Accélérer l’innovation et faire émerger des acteurs des services de mobilité intégrant l’ensemble des moyens de déplacement exige en effet de faire bouger les lignes, les pratiques comme la réglementation. C’est la mission de French Mobility, lancée le 13 juin dernier par la ministre des Transports, Elisabeth Borne. Dans la lignée des Assises de la mobilité, elle a annoncé la mise en place de "cadres expérimentaux adaptés" et le "développement d’un écosystème efficace et collaboratif" avec pour ambition de "rendre utiles les innovations pour les Français dans tous les territoires". Et concrètement, la ministre a d’ores et déjà annoncé vouloir relever à 100.000 euros le seuil d’obligation de mise en concurrence "pour acquérir des services innovants auprès des PME et start-up". French Mobility a aussi vocation à devenir guichet unique pour tous les innovateurs et à favoriser "le passage à l’échelle" via une plateforme d’échange d’expériences.
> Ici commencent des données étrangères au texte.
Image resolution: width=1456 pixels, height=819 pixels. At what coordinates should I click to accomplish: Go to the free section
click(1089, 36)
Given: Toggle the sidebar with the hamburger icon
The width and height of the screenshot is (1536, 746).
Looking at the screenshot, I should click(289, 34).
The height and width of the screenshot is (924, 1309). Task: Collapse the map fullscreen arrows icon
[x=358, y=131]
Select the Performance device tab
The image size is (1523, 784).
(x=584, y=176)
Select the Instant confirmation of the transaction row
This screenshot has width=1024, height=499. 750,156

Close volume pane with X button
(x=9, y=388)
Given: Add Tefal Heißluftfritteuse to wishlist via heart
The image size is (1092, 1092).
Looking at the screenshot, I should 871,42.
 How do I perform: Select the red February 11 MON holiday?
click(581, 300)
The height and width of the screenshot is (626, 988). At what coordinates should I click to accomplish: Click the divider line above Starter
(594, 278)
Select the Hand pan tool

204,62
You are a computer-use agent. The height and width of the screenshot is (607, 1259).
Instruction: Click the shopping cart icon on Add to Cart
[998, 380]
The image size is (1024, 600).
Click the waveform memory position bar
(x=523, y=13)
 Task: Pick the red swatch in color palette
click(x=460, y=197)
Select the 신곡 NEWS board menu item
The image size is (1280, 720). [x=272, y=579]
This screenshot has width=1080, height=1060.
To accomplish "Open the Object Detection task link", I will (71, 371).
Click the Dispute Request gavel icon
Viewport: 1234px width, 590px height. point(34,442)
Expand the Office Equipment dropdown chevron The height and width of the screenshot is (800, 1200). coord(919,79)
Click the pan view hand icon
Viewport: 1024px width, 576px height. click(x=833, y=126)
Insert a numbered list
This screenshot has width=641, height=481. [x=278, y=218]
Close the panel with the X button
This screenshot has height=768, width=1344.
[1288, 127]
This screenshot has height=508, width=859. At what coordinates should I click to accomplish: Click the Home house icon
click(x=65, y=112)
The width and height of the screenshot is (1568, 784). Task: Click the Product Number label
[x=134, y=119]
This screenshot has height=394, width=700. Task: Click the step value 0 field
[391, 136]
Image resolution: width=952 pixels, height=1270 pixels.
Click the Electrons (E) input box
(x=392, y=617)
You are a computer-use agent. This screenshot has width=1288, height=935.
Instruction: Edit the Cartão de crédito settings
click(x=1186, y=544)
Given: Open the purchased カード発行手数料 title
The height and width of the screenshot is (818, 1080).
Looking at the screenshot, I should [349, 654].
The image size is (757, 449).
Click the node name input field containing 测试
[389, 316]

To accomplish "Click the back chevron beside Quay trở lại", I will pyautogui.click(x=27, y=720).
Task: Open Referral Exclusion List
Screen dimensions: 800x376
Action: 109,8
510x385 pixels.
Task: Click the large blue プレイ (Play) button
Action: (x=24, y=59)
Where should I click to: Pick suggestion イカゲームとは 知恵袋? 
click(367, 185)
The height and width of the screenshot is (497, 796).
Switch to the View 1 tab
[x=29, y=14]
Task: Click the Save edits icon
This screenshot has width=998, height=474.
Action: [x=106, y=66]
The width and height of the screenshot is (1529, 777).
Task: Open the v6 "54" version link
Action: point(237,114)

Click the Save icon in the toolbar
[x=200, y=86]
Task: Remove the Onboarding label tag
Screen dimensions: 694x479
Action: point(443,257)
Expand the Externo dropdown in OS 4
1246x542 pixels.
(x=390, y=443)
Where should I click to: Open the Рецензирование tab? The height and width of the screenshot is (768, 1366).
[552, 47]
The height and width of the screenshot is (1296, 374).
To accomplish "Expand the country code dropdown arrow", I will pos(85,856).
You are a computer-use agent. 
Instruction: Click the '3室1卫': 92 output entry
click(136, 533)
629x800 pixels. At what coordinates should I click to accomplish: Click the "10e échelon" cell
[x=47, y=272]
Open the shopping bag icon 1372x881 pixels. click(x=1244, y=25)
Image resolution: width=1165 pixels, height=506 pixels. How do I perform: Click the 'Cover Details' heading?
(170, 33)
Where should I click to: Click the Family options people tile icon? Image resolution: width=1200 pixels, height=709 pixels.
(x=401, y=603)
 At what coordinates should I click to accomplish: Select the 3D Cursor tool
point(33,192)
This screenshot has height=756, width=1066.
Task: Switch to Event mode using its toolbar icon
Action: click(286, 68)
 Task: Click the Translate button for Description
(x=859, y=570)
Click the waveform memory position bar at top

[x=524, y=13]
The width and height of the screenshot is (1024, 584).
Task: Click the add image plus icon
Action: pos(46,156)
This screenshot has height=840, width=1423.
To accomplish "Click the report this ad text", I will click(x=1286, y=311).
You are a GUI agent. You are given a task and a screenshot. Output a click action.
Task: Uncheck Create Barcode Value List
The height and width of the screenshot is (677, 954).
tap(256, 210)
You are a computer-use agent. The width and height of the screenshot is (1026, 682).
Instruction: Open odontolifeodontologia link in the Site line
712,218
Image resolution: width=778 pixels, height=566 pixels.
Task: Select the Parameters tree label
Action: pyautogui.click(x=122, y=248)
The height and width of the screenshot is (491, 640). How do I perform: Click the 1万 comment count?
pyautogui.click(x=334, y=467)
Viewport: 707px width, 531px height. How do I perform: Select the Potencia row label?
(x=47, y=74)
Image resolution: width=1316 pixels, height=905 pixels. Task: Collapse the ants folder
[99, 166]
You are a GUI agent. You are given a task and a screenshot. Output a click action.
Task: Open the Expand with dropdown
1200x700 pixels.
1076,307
En matière de financement, un appel à manifestation d’intérêt French Mobility (dont la dotation n’a pas été révélée) sera prochainement lancé venant compléter les financements "centre bourgs" et l’appel à projet Territoires d’innovation de grande ambition.
Ouvrir les DSP existantes aux start-up
Ces annonces constituent un premier pas intéressant mais les attentes des (petits) acteurs se focalisent sur la loi d’orientation des mobilités (LOM) pour donner un coup de pouce réglementaire aux mobilités alternatives. Le souhait des start-up est ainsi que le versement transport puisse être affecté au financement du covoiturage (une expérimentation en ce sens a eu lieu à Orléans) et que les aides mobilité versées par les entreprises aux salariés bénéficient aux mobilités douces. Autre proposition "disruptive" des groupes de travail French Mobility : ouvrir les contrats actuels aux services connexes à l’objet du contrat sans attendre leur renouvellement, pour une durée de trois ans (de 2019 à 2021) et jusqu’à 30% du montant du contrat. "Une proposition qui vise à favoriser le passage à l’échelle des services innovants et à éviter que les start-up aient à attendre le renouvellement des DSP – trois ans, c’est une éternité à l’échelle d’une start-up !- pour pouvoir proposer leurs services", explique Marie-Xavière Wauquiez, responsable du Rolling Lab de Paris and co qui a participé au groupe de travail sur le passage à l’échelle.
Il faudra maintenant attendre la discussion de la LOM pour savoir si ces propositions ont été entendues.